Softbank wins and so might the broad US mobile industry

In the end the shareholders of Sprint Nextel voted overwhelmingly to approve the bid to acquire a controlling 78 per cent stake in their company for US$21.6 billion. The transaction is expected to close on July 9th.

One of the important factors behind SoftBank's eventual victory was a deal structured to inject extra capital into what is now its US operation. US$5 billion of the $21.6 billion will be put to work on network upgrades and, in the words of ongoing Sprint Nextel CEO Dan Hesse, in enhancing "Sprint's long-term value and competitive position by creating a company with greater financial flexibility."

Another way of saying that Sprint Nextel now has a bit of a war chest it can use to transform its competitive position in a market increasingly dominated by Verizon and AT&T.

Make no mistake, SoftBank is no foreign sugar-daddy come to provide some extra working capital - perhaps it's the 'bank' in the name that seems to have thrown some commentators off the scent.

It's no 'normal' - slow-moving and overly cautious - Japanese giant either. Its charismatic CEO, Masayoshi Son, has a back-story that makes your common or garden Gates/Jobs IT entrepreneur look like a bit of a whimp.

Mr Son is actually Korean, educated in the US, and is a serial inventor and entrepreneur. He is supposed to have lost more money than anyone in history (US$70 billion in the dotcom crash) but is now the second richest man in Japan.

He's been an inventor (selling one patent to Sharp for $1 million) amongst other things, but his breakthrough on this leg of the Son roller-coaster was to buy Vodafone Japan in 2006.

Note that he managed to transform the slow-failing operator in just a couple of years. By 2008 he had turned it around with an innovative data services strategy.

Is he likely to sit back and just do a little more network investment for Sprint? I don't think so. The high-priced US mobile market might just be about to get the data challenger it deserves.

### Items from a dataset
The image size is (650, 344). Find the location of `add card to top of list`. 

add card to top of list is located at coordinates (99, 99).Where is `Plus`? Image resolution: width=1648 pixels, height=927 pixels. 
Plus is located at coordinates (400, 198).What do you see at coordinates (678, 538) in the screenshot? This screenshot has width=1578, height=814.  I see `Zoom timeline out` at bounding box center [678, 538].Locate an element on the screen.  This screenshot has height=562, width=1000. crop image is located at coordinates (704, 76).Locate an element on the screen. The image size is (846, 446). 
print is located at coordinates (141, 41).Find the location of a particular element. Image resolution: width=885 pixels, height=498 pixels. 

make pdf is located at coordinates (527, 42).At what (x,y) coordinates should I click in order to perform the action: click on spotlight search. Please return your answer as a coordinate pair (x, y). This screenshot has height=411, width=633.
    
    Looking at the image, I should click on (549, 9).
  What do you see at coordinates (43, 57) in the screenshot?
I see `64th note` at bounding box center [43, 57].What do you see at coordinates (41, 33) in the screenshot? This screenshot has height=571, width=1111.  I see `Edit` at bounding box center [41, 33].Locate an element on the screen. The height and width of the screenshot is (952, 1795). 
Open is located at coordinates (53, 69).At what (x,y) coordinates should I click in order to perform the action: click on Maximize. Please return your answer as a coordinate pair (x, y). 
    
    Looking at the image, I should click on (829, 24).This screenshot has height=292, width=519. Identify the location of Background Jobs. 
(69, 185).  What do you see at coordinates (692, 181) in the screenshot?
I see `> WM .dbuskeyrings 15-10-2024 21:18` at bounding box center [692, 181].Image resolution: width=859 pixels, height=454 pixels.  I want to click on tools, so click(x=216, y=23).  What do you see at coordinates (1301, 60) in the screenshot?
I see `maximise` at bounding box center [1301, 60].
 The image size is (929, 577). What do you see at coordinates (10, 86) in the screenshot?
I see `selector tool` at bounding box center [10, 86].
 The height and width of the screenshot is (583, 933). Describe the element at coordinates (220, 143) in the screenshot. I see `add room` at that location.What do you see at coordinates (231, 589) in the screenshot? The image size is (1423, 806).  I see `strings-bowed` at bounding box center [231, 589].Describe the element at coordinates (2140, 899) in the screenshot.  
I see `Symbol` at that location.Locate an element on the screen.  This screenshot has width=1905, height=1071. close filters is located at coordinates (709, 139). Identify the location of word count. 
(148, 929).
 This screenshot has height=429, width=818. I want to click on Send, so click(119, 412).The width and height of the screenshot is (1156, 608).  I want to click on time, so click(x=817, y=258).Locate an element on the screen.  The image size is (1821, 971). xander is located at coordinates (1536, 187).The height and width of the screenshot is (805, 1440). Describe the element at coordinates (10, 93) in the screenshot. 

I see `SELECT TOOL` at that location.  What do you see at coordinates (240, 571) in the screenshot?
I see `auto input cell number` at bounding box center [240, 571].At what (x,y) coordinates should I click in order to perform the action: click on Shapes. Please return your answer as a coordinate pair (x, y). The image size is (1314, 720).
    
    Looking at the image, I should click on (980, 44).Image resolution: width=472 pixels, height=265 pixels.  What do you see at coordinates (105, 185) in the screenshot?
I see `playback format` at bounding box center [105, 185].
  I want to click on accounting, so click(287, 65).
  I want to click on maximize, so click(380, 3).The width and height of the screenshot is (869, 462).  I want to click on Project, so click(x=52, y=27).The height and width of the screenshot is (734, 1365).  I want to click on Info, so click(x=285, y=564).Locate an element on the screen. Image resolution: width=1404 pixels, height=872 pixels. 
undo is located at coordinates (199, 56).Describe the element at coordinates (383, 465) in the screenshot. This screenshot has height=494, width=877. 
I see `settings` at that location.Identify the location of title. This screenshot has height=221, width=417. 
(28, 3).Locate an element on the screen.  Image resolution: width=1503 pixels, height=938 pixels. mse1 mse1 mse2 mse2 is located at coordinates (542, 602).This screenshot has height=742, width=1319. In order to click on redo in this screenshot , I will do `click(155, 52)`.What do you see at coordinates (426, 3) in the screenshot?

### Exercise instructions
Reproduce the portion of the article on SoftBank's acquisition of Sprint Nextel between "Make no mistake, SoftBank" and "Japan in 2006.", inclusive, substituting "businessman" for every occurrence of "entrepreneur". These rows were drawn from a separate source.

### Task output
Make no mistake, SoftBank is no foreign sugar-daddy come to provide some extra working capital - perhaps it's the 'bank' in the name that seems to have thrown some commentators off the scent.

It's no 'normal' - slow-moving and overly cautious - Japanese giant either. Its charismatic CEO, Masayoshi Son, has a back-story that makes your common or garden Gates/Jobs IT businessman look like a bit of a whimp.

Mr Son is actually Korean, educated in the US, and is a serial inventor and businessman. He is supposed to have lost more money than anyone in history (US$70 billion in the dotcom crash) but is now the second richest man in Japan.

He's been an inventor (selling one patent to Sharp for $1 million) amongst other things, but his breakthrough on this leg of the Son roller-coaster was to buy Vodafone Japan in 2006.